1- Warming up sufficiently before you start your workout.
2- Cooling down sufficiently after your done.
3- Stretching before, after(while you are still warm), and through out the day(the more sore you are, the more frequently you need to take small breaks and stretch). Stretch out really well before bed to help you sleep better. Don't bounce in your stretches. Think slow, and hold.
4- Staying well hydrated with good ol' H2O.
5- Keep moving throughout the day. Not intensely or anything, just keep moving. Cleaning, playing with the kids, walking slowly around the block, all of this will help. When we stop for a long time, we get more stiff. Keep the blood flow pumping through those muscles to help them move that lactic acid out.
6- Putting Ice on a sore joint, or muscle might help. Keep it at 5-10 min ice on and 20 min off, and then repeat if necessary.

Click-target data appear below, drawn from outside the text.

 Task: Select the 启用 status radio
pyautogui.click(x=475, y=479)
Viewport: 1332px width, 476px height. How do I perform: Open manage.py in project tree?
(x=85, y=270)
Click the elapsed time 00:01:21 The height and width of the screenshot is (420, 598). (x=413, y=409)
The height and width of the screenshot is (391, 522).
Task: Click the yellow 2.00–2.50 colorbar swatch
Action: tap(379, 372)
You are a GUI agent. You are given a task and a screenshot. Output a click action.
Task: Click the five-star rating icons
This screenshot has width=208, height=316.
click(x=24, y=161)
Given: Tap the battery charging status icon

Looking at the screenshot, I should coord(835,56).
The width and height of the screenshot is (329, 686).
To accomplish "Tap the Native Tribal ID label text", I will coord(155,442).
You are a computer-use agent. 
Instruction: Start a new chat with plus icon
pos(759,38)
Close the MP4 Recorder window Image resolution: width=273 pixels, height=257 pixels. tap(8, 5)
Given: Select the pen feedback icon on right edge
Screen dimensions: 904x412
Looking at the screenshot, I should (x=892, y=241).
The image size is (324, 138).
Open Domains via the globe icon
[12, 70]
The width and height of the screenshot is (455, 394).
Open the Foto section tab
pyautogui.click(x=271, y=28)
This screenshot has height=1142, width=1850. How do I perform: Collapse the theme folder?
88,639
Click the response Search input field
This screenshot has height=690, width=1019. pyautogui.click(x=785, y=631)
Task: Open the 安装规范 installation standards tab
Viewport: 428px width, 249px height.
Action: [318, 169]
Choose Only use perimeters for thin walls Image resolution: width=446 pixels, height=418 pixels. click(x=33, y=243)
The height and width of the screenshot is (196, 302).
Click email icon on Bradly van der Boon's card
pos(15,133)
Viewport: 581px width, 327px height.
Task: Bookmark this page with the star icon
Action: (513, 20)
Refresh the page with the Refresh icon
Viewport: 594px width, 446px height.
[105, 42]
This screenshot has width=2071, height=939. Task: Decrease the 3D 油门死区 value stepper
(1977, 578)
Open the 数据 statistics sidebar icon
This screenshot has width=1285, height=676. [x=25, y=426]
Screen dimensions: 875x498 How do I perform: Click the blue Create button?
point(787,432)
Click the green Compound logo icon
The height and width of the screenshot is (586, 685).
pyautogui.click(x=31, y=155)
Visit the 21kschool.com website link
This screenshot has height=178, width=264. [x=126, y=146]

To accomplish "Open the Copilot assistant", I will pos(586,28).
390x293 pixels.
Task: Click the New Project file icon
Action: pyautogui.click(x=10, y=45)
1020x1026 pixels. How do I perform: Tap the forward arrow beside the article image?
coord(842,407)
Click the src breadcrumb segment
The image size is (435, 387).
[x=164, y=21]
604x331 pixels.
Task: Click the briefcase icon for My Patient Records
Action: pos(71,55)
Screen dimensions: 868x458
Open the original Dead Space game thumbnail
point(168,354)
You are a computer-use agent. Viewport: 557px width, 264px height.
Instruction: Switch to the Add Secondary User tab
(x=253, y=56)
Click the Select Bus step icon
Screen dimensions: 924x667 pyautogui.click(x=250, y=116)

7- Elevate your feet. When it is time to sit, put your feet up to help with circulation.
8- Take a warm bath and soak. Maybe use some Epsom salts (like 2 cups). Add essential oils to make it ultra spa like. Eucalyptus, or Lavender are my favs.
9- Rub it out. Gently and slowly. Take a bit of lotion, and just gently rub your muscle, feet, joint whatever. If you find tender spots, don't avoid them just be even softer and help you body release those knots.
10- Take Advil, it helps with the inflammation. Keeps you moving. And just makes it more bearable.
And remember, being sore isn't all bad! You are helping your muscles rebuild and get stronger. It can be a painful process, but one that helps burn more fat/calories, helps you get stronger, and improve over all health. Plus it means you kicked butt on your workout. :)
Good luck healing!
-L.
1 comment:
I am really glad you have written this all out, some things I didn't know before talking to you. And I can definitely tell that icing and moving helps! You don't want to move but as soon as you start you feel better immediately!